With that comely response, I notice she’s too big for small talk and so I swiftly shift gears. I slide into ‘civil’ mode. Where I’m polite without being necessarily friendly.

“No, I wasn’t shortlisted. A friend intimated to me about a vacancy here, and I’d merely come to drop my documents. The interview is a pleasant surprise…”


“Have you prepared for the demo?”

“No. But I’m now turning it over in my head. Thanks for mentioning.”


Our brisk footsteps produce light thuds as we shift on the tiles. It’s a vast atrium.
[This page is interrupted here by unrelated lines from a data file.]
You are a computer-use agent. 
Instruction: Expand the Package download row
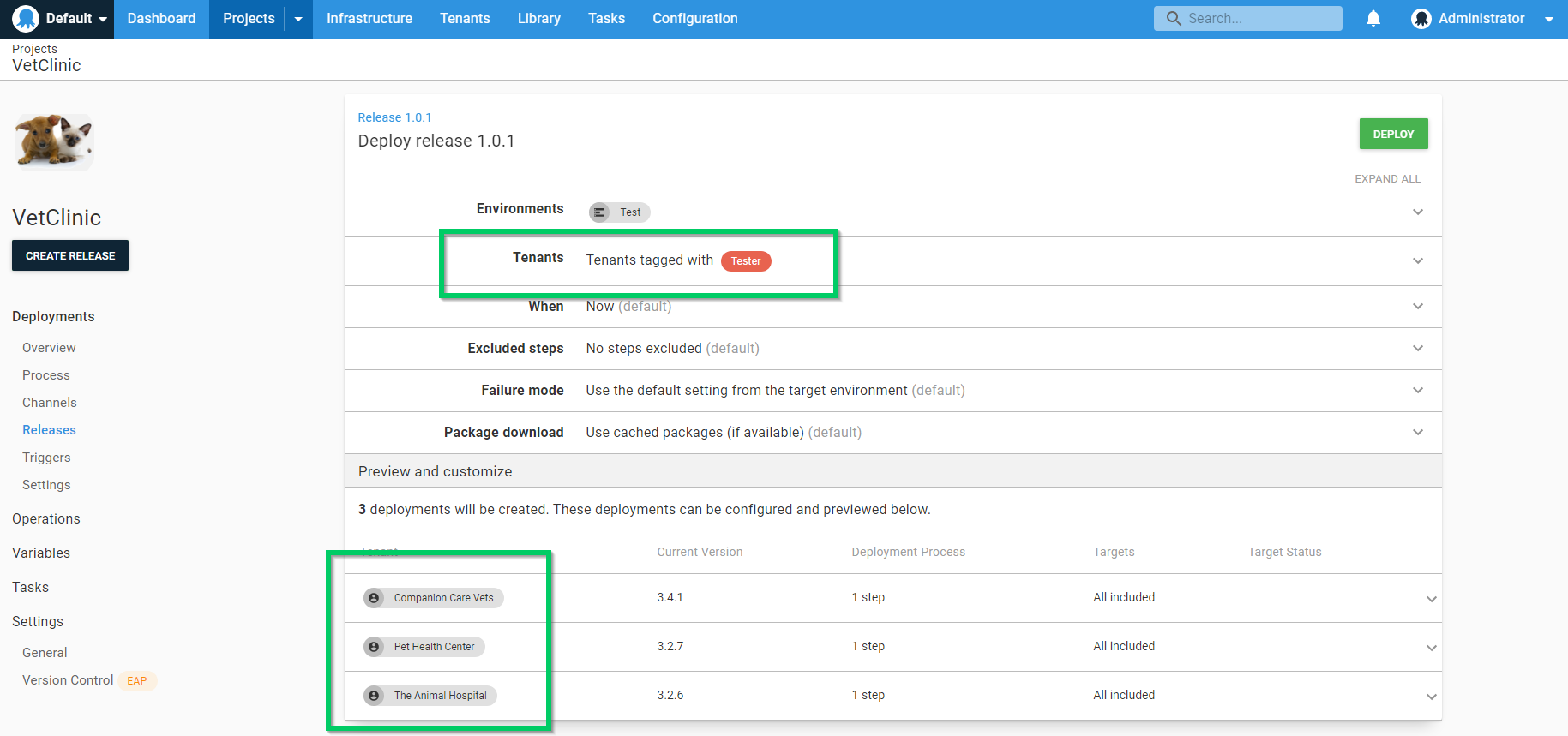coord(1417,433)
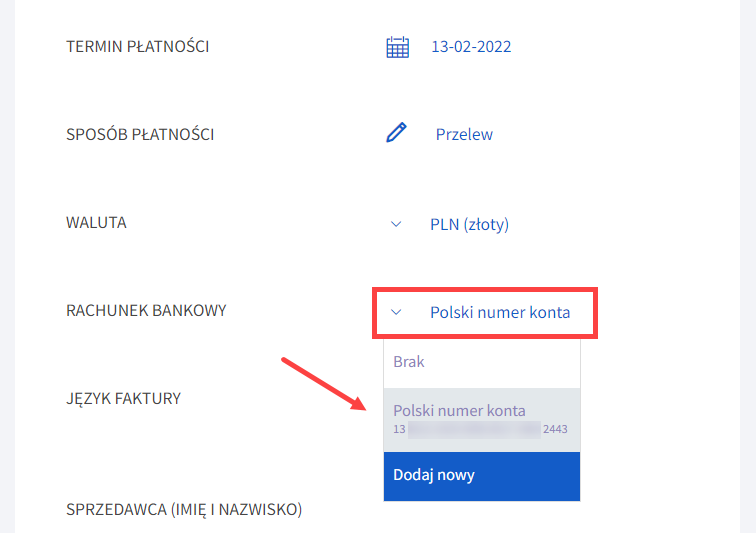756x533 pixels.
Task: Click the TERMIN PŁATNOŚCI label
Action: click(137, 47)
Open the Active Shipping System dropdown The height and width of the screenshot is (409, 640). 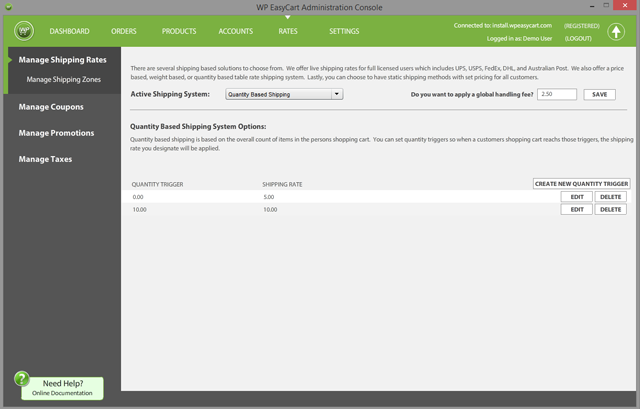tap(284, 94)
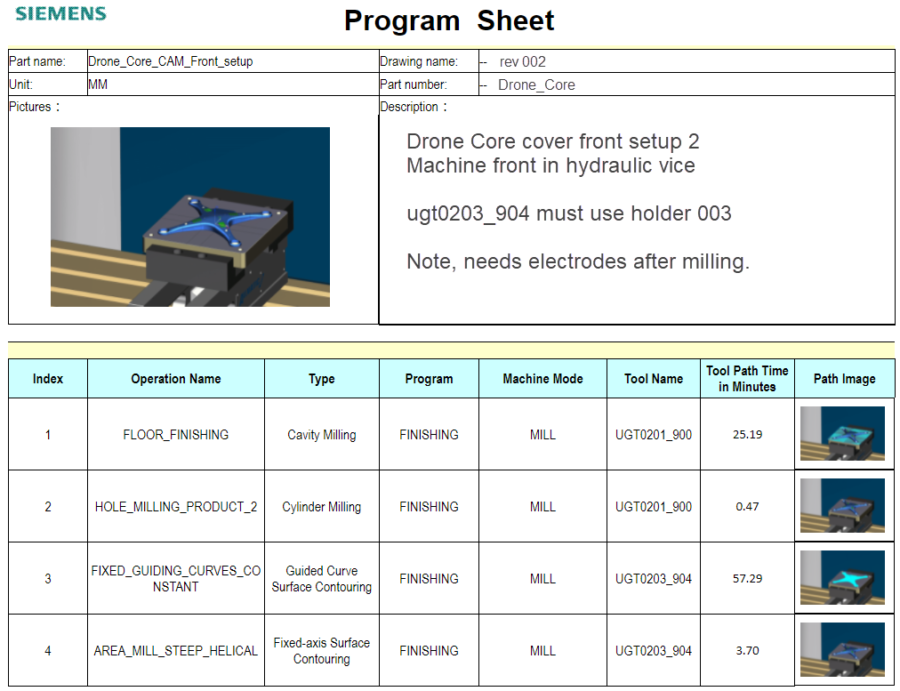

A couple seconds later, we stride into this other reception with a petite receptionist. Picture CNN’s Aisha Sashay. A stream of white kids in red tops glide along the corridor behind her. I’m instructed to sit a few steps from the desk. I fish out a brown envelop from my knapsack and hand it to grumpy the lady I’d walked in with {she’d asked for it}.

A middle aged lady in a white lab coat saunters over from upstairs. She joins the three ladies. They start haggling about my legibility to sit for the interview.

“we can’t sneak in a CV. He wasn’t short listed, was he?”

“But it’s not like he will be favored. Let him try his luck.” our Aisha Sashay gently offers. She’s rooting for me! Ooh I so love this Aisha Sashay already. I want to fly over and hug her tight and tell that she‘s precisely what this world needs.

Lab coat scans my CV. She then motions me to follow her. We scale the staircase in silence. She doesn’t hide her displeasure. It occurs to me she is the deputy {the fancy blue lanyard}. It doesn’t really bother me. It’s not a life or death situation.

I walk into the interview room. There are three black faces and one white one.

During the course of the interview I miss some steps {I always know when I do, when reviewing my performance}, I get some. Sometimes they nod in approval, sometimes I’m met with blank stares. White face wraps it up. Promises to call. He doesn’t. Or maybe he will, with a ‘regret’.